Research shows that how we react to good news is just as important, in fact probably more so.
Think about these situations. What do you say when:
1. Your partner comes home with an enormous grin and a bottle of wine (and it’s not your birthday):
- Are you having an affair?
- Wow, you look happy - tell me about it
- I’ve just had the most rubbish day
2. Your colleague tells you she’s been promoted:
- That’s wonderful! When and how exactly did you hear?
- I suppose that means we won’t be good enough for you any more
- Really? Have you heard about Pete’s mother dying?
3. Your teenage son tells you he got an A* for his project:
- Well don’t let it go to your head. You can’t afford to rest on your laurels you know
- Good – now come and help me with the meal
- That’s absolutely brilliant. What did the teacher say? How did you feel? Tell me all about it.
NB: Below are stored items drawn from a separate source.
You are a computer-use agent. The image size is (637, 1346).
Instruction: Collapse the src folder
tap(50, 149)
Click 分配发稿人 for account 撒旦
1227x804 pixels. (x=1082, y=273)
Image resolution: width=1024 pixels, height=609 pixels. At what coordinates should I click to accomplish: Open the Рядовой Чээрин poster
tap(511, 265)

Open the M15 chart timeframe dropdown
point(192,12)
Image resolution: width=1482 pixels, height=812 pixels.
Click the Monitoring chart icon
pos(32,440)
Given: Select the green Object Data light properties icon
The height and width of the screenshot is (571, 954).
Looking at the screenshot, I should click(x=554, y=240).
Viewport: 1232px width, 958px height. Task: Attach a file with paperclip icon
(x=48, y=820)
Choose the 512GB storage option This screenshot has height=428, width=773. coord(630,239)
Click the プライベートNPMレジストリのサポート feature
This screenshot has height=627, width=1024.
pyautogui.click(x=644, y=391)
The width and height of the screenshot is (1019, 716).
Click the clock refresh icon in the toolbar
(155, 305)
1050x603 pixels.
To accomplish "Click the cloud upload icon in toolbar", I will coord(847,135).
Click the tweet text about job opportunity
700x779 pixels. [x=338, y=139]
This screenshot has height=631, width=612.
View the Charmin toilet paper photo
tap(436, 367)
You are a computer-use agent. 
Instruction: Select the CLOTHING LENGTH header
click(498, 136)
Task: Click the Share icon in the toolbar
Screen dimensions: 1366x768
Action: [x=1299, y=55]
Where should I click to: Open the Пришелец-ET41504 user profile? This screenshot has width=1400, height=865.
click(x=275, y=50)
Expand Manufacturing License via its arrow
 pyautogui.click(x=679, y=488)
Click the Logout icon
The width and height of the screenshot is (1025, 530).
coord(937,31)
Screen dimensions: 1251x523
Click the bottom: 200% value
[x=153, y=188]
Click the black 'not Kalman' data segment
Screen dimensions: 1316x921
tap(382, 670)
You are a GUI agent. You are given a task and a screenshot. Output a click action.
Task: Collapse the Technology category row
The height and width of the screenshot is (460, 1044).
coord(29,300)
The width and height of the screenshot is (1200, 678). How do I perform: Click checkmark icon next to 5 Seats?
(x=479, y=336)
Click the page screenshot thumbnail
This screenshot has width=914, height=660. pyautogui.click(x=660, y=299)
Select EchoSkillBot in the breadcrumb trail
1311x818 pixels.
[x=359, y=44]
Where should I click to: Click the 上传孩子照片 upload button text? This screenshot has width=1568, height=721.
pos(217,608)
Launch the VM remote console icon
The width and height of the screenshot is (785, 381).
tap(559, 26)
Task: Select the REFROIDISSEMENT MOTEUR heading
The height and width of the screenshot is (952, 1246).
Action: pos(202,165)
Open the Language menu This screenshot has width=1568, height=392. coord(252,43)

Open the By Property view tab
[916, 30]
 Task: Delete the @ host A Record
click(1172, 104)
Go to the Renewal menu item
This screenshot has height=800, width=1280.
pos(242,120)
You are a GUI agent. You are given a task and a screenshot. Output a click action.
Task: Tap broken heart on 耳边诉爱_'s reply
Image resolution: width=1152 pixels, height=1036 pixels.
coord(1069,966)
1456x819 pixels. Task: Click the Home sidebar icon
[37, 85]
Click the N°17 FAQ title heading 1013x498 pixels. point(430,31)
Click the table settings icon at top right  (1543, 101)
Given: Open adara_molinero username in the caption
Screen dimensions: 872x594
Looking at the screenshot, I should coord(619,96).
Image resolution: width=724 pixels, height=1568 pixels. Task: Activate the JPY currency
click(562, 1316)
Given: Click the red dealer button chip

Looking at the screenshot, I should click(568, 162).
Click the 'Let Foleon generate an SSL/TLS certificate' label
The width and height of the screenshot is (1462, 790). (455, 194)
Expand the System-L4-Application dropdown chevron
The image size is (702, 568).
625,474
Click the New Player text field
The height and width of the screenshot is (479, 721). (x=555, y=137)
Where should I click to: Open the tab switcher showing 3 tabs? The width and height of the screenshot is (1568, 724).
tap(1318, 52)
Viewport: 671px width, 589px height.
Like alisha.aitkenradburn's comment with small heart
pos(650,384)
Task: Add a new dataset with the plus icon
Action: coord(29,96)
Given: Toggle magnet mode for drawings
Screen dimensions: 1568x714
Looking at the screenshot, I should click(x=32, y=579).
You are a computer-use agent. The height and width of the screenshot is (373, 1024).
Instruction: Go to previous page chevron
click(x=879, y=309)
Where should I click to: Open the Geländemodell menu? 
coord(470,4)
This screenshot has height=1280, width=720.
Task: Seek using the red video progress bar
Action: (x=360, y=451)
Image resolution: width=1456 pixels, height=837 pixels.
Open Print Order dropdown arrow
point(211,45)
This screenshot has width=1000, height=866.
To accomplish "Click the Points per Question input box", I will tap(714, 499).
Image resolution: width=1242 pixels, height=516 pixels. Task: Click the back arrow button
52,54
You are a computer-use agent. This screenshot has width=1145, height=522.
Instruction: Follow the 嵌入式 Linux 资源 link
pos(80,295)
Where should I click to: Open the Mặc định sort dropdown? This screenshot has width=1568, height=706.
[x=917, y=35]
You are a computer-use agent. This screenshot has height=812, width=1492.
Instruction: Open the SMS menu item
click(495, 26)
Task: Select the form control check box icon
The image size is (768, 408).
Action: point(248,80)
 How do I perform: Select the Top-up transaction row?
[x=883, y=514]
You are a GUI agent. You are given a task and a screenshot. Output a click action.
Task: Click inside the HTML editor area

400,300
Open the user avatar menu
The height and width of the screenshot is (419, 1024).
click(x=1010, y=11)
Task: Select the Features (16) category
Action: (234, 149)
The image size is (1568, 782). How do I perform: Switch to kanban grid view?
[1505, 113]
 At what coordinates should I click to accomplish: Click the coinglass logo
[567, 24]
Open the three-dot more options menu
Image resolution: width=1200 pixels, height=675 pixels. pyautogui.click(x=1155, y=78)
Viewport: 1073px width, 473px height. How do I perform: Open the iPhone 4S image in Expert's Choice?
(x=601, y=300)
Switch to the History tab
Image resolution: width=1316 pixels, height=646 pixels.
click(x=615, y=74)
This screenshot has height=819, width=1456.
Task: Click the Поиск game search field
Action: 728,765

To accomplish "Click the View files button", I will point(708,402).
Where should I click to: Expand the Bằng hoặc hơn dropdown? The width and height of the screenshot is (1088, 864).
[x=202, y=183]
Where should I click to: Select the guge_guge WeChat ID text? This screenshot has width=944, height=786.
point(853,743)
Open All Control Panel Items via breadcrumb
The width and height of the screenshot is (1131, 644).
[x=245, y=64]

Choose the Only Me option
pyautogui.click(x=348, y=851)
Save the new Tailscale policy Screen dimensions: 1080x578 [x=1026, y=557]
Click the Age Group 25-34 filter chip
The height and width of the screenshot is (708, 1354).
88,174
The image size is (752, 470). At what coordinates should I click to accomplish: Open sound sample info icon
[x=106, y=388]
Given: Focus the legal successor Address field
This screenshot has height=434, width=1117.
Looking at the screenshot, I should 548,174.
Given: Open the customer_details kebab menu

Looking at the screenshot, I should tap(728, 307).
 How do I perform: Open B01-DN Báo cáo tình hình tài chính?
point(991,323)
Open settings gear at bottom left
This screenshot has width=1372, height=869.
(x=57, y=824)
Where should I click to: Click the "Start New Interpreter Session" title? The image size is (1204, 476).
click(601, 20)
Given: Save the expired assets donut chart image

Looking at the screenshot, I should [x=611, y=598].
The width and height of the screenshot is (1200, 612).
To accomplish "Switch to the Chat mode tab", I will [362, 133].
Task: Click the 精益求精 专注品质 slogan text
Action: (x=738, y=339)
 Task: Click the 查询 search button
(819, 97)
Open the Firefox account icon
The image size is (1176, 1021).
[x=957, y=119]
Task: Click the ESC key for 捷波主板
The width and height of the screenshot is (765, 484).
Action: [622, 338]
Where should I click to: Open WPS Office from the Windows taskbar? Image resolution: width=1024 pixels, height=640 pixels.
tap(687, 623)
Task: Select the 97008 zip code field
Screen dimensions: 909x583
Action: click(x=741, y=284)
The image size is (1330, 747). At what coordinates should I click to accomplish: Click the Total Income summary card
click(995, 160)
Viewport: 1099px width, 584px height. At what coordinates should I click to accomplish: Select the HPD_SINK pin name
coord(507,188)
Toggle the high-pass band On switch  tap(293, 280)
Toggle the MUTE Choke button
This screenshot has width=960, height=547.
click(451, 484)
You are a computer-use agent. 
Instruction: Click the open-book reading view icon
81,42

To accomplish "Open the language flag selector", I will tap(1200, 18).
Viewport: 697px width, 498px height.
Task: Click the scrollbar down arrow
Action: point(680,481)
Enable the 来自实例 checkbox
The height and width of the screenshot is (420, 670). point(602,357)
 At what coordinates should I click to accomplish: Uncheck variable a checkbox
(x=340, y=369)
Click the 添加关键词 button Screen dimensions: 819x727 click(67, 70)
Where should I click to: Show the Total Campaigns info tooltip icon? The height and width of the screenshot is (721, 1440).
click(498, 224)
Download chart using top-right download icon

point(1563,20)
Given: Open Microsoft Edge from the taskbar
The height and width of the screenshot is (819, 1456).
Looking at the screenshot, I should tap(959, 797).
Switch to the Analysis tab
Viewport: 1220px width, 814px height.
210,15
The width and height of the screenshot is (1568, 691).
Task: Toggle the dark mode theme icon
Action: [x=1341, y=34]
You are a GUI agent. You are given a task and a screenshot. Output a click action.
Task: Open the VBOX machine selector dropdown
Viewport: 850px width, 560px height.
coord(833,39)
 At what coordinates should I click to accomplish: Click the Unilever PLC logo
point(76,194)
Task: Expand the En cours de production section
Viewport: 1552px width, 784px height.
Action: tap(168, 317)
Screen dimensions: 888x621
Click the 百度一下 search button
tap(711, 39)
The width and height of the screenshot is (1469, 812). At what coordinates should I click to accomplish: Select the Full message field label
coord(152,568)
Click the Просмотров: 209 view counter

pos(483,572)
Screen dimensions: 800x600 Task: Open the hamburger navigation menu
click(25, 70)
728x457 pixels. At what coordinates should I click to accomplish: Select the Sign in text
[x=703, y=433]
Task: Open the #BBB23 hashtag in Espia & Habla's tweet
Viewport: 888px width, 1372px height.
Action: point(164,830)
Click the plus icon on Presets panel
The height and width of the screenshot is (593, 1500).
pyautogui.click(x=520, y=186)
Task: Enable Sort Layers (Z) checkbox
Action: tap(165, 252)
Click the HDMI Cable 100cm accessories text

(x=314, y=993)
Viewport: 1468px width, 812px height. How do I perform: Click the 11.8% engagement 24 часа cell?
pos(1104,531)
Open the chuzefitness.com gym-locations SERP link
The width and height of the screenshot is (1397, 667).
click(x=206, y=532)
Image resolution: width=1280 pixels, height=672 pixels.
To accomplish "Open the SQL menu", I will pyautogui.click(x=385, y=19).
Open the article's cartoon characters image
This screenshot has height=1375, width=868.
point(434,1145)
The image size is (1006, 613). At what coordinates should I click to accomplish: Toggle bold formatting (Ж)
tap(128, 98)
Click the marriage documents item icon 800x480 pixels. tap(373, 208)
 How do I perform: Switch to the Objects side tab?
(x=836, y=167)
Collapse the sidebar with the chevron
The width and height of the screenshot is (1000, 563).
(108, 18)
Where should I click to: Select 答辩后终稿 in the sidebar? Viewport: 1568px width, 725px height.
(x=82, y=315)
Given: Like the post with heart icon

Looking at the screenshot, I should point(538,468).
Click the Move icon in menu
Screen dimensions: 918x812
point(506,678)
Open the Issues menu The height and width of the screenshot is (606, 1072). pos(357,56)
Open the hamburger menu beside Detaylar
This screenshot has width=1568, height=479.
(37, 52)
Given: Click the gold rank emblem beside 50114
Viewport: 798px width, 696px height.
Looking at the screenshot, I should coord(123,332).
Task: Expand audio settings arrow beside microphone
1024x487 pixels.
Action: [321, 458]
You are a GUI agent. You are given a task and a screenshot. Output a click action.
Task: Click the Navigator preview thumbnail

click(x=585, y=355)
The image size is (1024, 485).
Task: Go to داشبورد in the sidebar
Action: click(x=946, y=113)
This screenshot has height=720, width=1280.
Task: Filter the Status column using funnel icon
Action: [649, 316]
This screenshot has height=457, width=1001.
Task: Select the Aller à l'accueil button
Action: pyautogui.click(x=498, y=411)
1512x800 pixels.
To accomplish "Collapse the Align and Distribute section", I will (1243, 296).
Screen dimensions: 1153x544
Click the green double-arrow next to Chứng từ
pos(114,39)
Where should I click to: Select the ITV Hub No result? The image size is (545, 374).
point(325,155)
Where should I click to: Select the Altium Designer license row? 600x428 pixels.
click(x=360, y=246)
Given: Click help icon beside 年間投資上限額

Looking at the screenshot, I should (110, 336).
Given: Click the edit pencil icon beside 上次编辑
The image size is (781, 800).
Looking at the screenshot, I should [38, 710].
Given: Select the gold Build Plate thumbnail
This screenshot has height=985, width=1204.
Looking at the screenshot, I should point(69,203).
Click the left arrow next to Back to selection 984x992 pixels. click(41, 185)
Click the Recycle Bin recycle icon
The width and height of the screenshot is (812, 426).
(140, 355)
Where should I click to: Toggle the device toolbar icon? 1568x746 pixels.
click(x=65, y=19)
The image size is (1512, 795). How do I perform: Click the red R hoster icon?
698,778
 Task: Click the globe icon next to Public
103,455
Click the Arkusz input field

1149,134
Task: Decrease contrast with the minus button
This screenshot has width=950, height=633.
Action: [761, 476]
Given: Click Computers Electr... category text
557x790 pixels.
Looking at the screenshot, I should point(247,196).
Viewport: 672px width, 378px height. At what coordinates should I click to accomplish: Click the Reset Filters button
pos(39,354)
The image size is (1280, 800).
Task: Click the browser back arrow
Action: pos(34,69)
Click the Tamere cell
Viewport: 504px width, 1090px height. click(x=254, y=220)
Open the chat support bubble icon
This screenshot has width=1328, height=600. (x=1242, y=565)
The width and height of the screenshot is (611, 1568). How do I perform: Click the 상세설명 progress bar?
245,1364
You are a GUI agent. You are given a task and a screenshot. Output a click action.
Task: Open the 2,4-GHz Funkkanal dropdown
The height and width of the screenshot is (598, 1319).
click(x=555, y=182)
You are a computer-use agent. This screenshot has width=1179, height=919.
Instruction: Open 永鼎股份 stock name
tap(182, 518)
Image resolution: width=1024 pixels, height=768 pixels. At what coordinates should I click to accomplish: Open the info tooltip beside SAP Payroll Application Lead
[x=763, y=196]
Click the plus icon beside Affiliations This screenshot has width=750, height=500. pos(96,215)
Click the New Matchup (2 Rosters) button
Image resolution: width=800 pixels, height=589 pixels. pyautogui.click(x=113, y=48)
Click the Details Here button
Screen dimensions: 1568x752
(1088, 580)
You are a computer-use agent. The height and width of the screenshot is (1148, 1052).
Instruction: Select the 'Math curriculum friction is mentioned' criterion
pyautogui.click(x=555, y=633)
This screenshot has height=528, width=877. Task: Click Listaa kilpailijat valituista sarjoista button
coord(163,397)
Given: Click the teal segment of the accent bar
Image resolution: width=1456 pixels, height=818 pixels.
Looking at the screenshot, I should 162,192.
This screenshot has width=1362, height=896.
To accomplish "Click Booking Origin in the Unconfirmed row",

As we see, there are different ways we can respond to the news. One way is wholly (and destructively) negative; a real turn-off for the happy person. Another way simply throws cold water by effectively ignoring the news and talking about something completely different, or by pointing out the downside; such negative responses can undo all the positive effects the good news had on the teller. The third way redoubles the teller’s joy by getting him/her to relive the happy moment in as much detail as possible. ‘Active-constructive responding’ as it’s called has been shown to have a powerful effect on all relationships: research shows that being there for your partner, your colleague or your child when things go right is hugely important for the long-term success of the relationship.
How did you respond in the situations above?
Practise –if you feel like it…
Invent active, positive responses for these situations:
- Your colleague tells you he’s just got engaged. Remember it doesn’t matter that you don’t like him very much; you’re colleagues, you need to get on well with him.
- Your partner tells you she’s got a pay-rise. You may well be a bit envious, but here’s a perfect opportunity to reinforce your relationship; don’t blow it!
- Your teenage daughter tells you she’s been asked on a date by the best-looking boy in the class. Try not to come all parental on her. She’ll confide more if she feels you’re happy for her.